Broken Nottingham Forest must start again under Dane Murphy

By Matt Davies

In the late 1970s, Nottingham Forest and Liverpool were the shining lights of English football.

On Merseyside, Bob Paisley was in charge, while on Trentside, Brian Clough was very much in charge.

It had not always felt that way for Paisley. Recently, former Liverpool captain Phil Thompson spoke of how when Paisley became manager he was literally in the shadow of Bill Shankly.

Shankly had resigned after 15 years, but would still be in and around the training ground receiving due deference from the players in the weeks after he left.

There can only be one gaffer. At Nottingham Forest, it has got to the stage where behind the scenes that needs to be Dane Murphy and in the dugout, regrettably, it is hard to see how that can be Chris Hughton.

Forest have now lost six of their seven league games this season, with the one draw coming against Derby, perhaps the only Championship club in a bigger mess right now.

Hughton has been in charge for 11 months and in that time Forest have not moved forward.

As Darren Fletcher said on this week's Garibaldi Red podcast, there has not been progress. There has been progress in terms of lowering the wage bill and the age of the squad, but in terms of results, player improvement and a style of play, it just has not been there.

That is not all Hughton's fault, but a win ratio of 25 percent is hard to defend. It is the worst record in the club's proud history for those who took charge of at least 10 games.

In what plenty of fans hope will be his final game in charge, against Middlesbrough tonight, Hughton's players were ironically 'ole'd' for a series of passes into midfield and back to goalkeeper Ethan Horvath before it went long.

Hughton seems to have the backing of the players, but there was insufficient quality or inspiration as a number of on paper good players struggled again.

Sacking managers has been a failing of Forest's. However, Hughton has had long enough to play his hand and he's not played it particularly well, but if he's dealt a pair of twos then it's hard to constantly bluff everything is going to be ok.

The truth is it is not all his fault - something he perhaps wants to say in interviews, but being a true gentleman and the ultimate professional, he has not.

He inherited a squad bloated beyond belief. Over the last nine years, Forest have gone to an expensive restaurant in the transfer market and bought what they thought were well aged fillet steaks, only to find they were getting overly aged horse meat in too many cases.

They kept paying those fillet steak prices though and Hughton was left with two many players on good wages who did not deliver.

Nottingham Forest boss Chris Hughton against Cardiff City (Getty)

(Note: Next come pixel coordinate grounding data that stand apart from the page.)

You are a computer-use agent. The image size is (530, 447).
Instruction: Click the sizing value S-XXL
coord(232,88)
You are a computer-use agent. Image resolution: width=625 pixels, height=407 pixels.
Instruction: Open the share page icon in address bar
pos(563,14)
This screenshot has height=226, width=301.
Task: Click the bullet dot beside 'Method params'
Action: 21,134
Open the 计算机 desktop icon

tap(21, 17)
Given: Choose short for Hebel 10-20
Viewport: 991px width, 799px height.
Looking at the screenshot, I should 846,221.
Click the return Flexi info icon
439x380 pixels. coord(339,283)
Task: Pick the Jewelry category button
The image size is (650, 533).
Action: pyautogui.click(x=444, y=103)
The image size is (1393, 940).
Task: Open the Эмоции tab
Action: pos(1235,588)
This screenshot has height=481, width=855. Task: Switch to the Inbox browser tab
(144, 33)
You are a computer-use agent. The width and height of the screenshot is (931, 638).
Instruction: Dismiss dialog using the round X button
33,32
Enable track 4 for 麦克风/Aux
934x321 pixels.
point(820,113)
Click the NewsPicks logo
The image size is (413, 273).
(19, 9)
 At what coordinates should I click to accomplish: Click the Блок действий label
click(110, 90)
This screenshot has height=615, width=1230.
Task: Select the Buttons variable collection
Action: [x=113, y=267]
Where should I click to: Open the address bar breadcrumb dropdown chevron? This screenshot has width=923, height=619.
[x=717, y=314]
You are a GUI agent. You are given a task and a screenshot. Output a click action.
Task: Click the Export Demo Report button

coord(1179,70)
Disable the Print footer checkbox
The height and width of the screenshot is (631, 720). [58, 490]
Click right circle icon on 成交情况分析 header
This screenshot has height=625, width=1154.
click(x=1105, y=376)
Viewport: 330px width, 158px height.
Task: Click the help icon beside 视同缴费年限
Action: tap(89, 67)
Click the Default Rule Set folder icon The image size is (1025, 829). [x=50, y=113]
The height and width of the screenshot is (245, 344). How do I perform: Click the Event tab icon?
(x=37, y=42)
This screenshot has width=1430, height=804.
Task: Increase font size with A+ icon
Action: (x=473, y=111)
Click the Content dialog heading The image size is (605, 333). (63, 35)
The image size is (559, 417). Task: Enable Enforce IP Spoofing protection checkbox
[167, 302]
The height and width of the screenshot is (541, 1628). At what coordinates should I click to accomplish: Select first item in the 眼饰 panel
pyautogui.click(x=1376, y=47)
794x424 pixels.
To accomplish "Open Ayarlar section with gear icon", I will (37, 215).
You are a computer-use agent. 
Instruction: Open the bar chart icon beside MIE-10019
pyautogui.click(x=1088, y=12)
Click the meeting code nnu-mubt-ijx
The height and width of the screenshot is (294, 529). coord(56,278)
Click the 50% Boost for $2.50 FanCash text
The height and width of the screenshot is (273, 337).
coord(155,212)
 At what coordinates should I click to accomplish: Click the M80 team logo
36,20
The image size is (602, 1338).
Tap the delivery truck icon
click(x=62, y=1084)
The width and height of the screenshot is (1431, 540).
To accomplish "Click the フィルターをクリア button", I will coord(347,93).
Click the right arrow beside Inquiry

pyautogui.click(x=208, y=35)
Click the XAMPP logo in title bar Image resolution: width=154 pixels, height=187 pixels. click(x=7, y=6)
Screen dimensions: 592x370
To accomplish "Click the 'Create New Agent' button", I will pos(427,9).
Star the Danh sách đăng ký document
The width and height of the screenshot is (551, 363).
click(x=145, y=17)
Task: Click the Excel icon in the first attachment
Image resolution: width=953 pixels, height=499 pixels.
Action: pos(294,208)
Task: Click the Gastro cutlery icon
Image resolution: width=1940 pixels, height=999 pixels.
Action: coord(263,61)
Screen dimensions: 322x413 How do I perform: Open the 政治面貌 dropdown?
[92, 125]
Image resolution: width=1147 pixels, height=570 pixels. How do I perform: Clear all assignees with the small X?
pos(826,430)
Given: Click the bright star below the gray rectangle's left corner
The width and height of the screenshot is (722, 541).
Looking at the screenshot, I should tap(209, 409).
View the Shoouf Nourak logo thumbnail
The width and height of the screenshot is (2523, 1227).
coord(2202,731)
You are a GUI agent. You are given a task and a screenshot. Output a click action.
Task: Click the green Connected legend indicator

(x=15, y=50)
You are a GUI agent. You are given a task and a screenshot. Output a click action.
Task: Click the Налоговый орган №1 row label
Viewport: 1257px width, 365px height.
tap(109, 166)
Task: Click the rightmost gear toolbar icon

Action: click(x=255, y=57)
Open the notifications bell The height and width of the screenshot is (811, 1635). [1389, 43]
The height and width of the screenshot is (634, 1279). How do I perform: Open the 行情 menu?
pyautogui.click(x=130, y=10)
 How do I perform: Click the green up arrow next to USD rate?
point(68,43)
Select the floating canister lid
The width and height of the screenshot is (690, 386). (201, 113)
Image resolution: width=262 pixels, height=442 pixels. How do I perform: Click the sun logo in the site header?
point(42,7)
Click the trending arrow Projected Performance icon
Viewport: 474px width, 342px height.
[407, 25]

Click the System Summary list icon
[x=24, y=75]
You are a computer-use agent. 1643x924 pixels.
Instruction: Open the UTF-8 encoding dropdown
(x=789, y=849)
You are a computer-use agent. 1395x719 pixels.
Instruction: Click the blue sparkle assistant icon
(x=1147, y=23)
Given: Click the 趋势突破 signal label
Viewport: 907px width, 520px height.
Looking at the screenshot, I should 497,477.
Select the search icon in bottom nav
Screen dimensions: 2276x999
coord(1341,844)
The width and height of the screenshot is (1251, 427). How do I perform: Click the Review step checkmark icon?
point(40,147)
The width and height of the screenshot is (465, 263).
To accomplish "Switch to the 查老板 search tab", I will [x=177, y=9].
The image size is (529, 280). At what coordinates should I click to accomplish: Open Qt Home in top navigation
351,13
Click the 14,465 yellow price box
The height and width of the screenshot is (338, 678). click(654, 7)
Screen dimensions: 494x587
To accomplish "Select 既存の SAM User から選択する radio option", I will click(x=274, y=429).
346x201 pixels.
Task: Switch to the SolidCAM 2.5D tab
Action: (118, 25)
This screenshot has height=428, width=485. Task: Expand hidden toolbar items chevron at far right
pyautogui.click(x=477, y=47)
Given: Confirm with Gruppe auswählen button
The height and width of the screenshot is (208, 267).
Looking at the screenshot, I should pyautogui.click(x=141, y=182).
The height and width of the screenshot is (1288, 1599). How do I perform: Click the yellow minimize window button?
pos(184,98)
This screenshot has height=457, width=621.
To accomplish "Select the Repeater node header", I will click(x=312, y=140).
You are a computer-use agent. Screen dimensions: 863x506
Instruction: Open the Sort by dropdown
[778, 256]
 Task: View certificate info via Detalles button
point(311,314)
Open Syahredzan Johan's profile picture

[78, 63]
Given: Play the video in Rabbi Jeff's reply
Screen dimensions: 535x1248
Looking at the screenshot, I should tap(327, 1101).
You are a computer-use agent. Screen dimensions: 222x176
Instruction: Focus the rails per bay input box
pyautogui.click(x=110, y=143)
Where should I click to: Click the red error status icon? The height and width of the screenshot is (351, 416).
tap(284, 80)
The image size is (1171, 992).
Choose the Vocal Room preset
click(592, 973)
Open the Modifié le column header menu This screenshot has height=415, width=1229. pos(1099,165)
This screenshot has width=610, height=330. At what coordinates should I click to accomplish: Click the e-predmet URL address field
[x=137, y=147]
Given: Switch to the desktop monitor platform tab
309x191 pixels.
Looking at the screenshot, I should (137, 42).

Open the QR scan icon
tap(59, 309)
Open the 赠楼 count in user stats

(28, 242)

It was the historical legacy of a nonsensical transfer policy. When the pandemic struck, owner Evangelos Marinakis pumped millions in to keep the club running. There would be no club with Marinakis' benevolence, but he has turned to the wrong people for too long outside of the tremendous academy and community sections. Something had to change.

Murphy was brought in and the good times had to end for new signings and their agents.

Those good times haven't started for fans in the last 10 years. Sabri Lamouchi looked to have cracked it for a while, but that fell apart.

Now the results have collapsed and Forest need 49 points from 38 games potentially just to stay up.

They are now embarking on another period of transition where the squad has plenty of potential, plenty of academy talent in the wings, but results are needed now.

Too much business was done at the last minute in the transfer window and a striker was not signed, but nonetheless this squad is much better than the results.

Broken down into constituent parts they can have a good goalkeeper, a strong back four, a solid midfield two and young, vibrant attackers.

Getting the best of them has eluded Hughton despite his excellent reputation and record in the Championship. Perhaps someone else would fair better. Sadly, perhaps not.

If the club are going to stick with Hughton then they must now explain to fans why. Whoever the manager, or head coach, is, that someone must share Murphy's vision.

If that is not Hughton then fine. There is no point staying in an unhappy marriage. If that is a foreign head coach no one locally has heard of then fine, so long as they can develop players, win games and, frankly, entertain the crowd. No easy task.

The new chief executive spoke of everyone aiming for a true north when he arrived. Forest can't have people yanking on the southern end of the compass behind the scenes or they will be relegated.

Everyone remembers the dark days of League One, but it says something that perhaps the best moment supporting Forest this century was a last day victory against Yeovil Town to win promotion back to the second tier.

The Premier League is the dream, but it is a million miles away now. It's time to see if Murphy and his team can at least plot the right course towards it in the next few years.